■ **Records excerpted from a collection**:
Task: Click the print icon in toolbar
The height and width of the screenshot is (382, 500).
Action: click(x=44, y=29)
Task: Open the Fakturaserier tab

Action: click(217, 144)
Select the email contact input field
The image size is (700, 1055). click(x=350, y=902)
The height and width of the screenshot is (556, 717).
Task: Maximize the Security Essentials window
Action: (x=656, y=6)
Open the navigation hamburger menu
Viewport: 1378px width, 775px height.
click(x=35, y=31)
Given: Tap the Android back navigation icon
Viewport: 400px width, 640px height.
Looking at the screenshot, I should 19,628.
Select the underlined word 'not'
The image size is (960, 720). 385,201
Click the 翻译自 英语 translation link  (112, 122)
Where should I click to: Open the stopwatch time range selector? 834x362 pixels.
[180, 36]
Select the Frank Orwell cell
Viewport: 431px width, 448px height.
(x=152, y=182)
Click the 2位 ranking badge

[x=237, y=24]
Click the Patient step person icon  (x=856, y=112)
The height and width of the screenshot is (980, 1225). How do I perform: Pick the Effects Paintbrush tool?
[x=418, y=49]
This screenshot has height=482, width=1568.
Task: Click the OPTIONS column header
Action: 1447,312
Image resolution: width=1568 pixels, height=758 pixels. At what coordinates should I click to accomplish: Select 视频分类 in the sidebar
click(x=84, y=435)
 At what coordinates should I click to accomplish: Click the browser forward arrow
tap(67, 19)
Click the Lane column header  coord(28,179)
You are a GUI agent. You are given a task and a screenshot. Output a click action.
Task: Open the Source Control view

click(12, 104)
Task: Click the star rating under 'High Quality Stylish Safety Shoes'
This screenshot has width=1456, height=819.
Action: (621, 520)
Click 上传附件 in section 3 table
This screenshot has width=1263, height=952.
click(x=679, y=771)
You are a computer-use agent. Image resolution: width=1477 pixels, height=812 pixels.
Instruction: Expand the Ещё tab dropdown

■ **How to complete this task**:
In the entries above, identify every line with the word "icon". Copy those lines.

■ **Reply to the task**:
Task: Click the print icon in toolbar
Given: Tap the Android back navigation icon
Click the Patient step person icon  (x=856, y=112)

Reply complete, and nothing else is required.